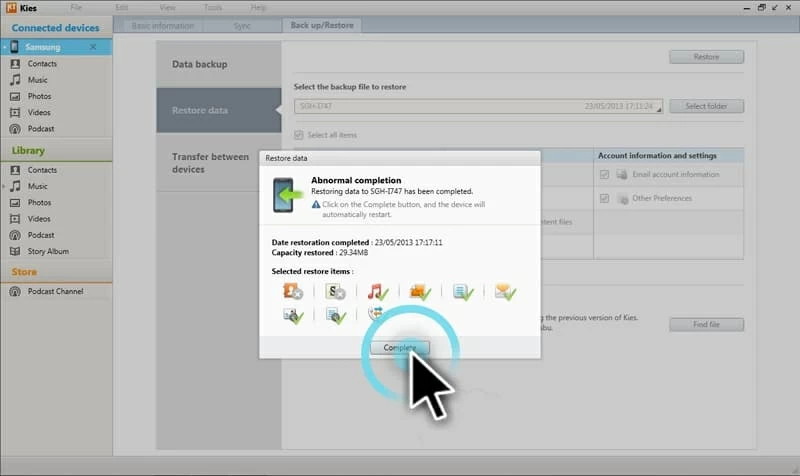Expand the Samsung device tree
This screenshot has height=476, width=800.
[5, 47]
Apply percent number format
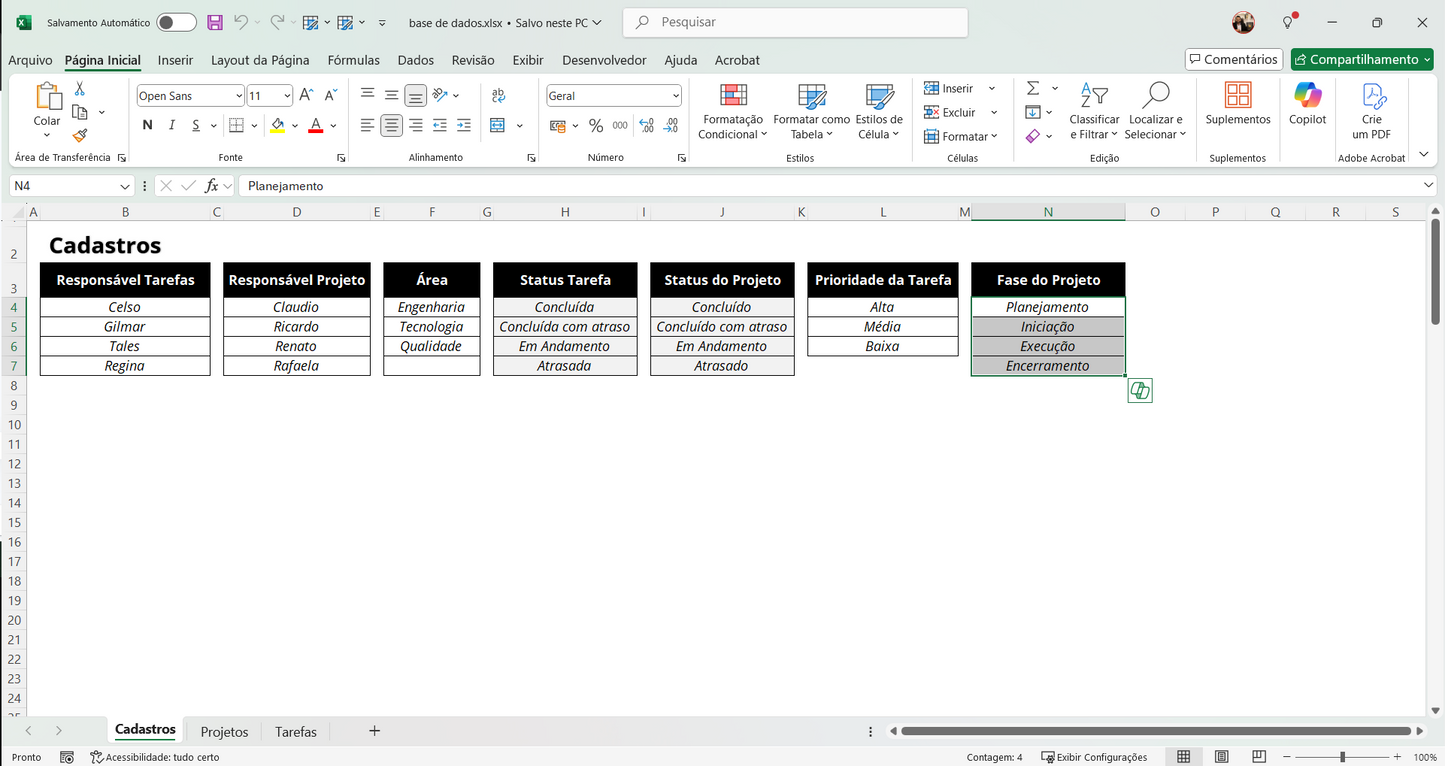 pyautogui.click(x=597, y=124)
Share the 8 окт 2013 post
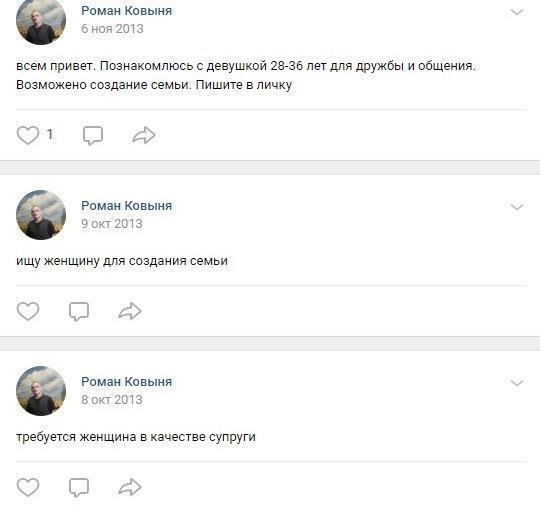This screenshot has width=540, height=507. [130, 487]
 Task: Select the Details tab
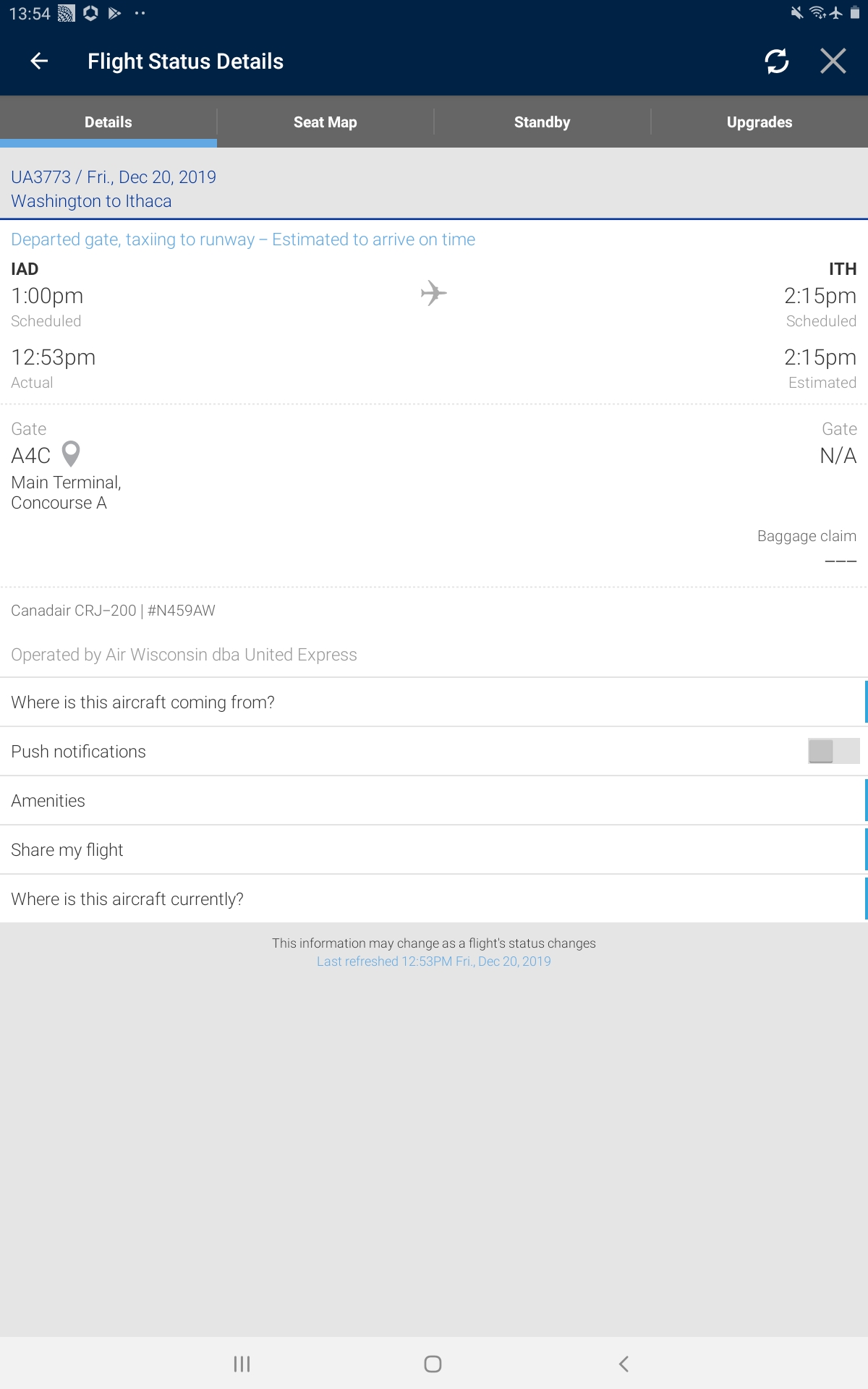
───
Your assignment:
Nothing but the lines from the line containing "Share the 8 окт 2013 post" through the end of the records belongs in the answer, written out exactly, both ends included, without pictures.

Output of the exercise:
Share the 8 окт 2013 post
This screenshot has width=540, height=507. [130, 487]
 Task: Select the Details tab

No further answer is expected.